Oh, the joys of raising multiple children.
Really, there are many, many joys to raising multiple children, but sibling rivalry is not one of those joys.
I love watching my boys play together. Sometimes it is a Nerf war, sometimes all 4 of them are piled in one reclining chair watching one DS screen (they could all play their own, but I love seeing them piled together, cheering on the one player - usually SugarBear). I have to remember to count my blessings when I get to watch (or listen) them defend one another to the world. It is often the older siblings defending the younger siblings, but not always. I pray that they all remain close in adulthood.
However, we do have a very hefty dose of competitiveness in our household. I've tried to discourage the boys from competing with one another, but it seems inevitable. I listen to the bickering and only step in when I think they are about to make bad choices that might result in more than hurt feelings with a little L & L, "I hear that things are not going well. Bummer. I'll be happy to help you find happy again, but I think you can do it on your own." Often that is enough and they work it out. My solution usually involves working it out with actual "work" (a.k.a. chores, because I charge for my time spent helping to find a solution - they rarely want that kind of help). Yet there are those times when they just can't quite get over the hump. They "work it out", just to be back at it within the hour. That is a sign to Mom that something bigger is in play.
I've found it isn't always necessary to find out what the "bigger" thing might be. They might not even know. Honestly, when I get frustrated with my Darling I can blow it up into something huge without him even being aware of it in very little time. I really don't think I am the only person in our family capable of such grandeur. What I do know is that they need to fix it and remember what and why they love one another fast. How do I do that? Together Time.
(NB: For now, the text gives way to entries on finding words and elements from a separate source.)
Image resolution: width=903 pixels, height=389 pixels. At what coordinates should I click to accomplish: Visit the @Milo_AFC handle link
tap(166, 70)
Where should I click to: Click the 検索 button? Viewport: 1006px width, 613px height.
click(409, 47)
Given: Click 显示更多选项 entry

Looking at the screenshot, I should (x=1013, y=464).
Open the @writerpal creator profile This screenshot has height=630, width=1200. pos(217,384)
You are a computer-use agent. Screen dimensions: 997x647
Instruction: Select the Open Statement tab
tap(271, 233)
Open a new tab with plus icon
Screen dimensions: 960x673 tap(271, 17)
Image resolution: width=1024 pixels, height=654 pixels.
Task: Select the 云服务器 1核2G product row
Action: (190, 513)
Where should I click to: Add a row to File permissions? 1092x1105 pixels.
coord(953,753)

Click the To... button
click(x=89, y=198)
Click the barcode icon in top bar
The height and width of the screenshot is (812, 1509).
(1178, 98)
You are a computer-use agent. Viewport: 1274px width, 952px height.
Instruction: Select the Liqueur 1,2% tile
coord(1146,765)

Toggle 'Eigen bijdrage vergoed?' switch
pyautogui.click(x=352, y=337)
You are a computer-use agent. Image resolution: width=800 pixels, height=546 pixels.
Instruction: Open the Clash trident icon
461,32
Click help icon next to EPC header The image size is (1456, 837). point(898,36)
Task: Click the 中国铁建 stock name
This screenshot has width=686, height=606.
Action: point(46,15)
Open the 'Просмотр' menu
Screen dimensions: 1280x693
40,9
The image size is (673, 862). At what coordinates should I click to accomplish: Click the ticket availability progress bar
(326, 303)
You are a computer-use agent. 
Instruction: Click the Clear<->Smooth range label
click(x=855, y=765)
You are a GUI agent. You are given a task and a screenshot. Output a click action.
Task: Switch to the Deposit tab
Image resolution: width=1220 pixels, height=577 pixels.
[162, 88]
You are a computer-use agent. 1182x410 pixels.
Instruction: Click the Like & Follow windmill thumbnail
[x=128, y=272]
Together Time is just what it sounds like. Time spent together. Just the squabbling siblings. Time that is supervised by me with them doing something they both enjoy together (no electronics), but seperately. We usually spend ours at the breakfast table with me in the kitchen and the boys either read, draw or get out the play-doh, sometimes we even cook together. Before long they start to talk to one another.
The rules are simple. We have to use nice words and show love for the timer to start. If they get snarky then the timer goes off. I'm only looking for 15 minutes of Together Time. Two pauses is all it has ever taken for them to get control of those words. As I mentioned at the beginning of the post I'm blessed that my kids really do love one another. It is not unusual that by the end of the 15 minutes they decide to stay at the table even longer - they have rediscovered what they love about one another and want to spend Time Together.